═══ Working data

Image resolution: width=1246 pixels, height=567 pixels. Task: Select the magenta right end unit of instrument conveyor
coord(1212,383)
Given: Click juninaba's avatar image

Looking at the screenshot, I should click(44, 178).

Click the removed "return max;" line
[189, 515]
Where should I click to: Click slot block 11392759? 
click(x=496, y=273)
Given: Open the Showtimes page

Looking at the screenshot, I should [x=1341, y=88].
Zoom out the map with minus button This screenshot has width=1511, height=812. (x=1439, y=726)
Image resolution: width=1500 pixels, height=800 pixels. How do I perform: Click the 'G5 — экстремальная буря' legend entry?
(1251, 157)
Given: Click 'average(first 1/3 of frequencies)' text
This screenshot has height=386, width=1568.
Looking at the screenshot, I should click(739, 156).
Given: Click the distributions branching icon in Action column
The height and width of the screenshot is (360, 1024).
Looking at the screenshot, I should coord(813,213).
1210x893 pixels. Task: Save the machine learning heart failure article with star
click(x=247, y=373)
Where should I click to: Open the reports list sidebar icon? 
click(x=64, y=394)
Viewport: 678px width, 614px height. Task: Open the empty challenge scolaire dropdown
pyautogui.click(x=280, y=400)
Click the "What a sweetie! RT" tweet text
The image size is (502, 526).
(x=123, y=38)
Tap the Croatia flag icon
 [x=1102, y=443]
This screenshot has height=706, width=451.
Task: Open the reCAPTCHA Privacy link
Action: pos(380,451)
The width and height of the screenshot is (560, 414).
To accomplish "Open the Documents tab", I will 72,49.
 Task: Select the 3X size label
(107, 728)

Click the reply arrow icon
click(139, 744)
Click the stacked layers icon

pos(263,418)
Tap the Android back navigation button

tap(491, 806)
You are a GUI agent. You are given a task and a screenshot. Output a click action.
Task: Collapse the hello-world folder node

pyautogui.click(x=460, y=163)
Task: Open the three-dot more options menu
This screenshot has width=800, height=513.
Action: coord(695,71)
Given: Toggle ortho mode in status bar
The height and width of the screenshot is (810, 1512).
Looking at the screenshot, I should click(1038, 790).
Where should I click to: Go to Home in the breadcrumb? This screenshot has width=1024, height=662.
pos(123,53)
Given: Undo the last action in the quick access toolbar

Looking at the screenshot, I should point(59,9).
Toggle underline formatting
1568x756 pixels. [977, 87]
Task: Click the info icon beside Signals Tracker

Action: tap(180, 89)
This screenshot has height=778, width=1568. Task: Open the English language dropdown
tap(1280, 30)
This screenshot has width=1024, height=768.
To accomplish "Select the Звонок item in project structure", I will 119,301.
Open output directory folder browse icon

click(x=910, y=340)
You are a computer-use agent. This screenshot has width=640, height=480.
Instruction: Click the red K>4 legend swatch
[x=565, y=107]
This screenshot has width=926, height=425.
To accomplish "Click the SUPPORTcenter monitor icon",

══════

**Directions for this task**
Which lines in the records above contain the word "accomplish"? Return each of them.

**Output below**
To accomplish "Open the Documents tab", I will 72,49.
To accomplish "Select the Звонок item in project structure", I will 119,301.
To accomplish "Click the SUPPORTcenter monitor icon",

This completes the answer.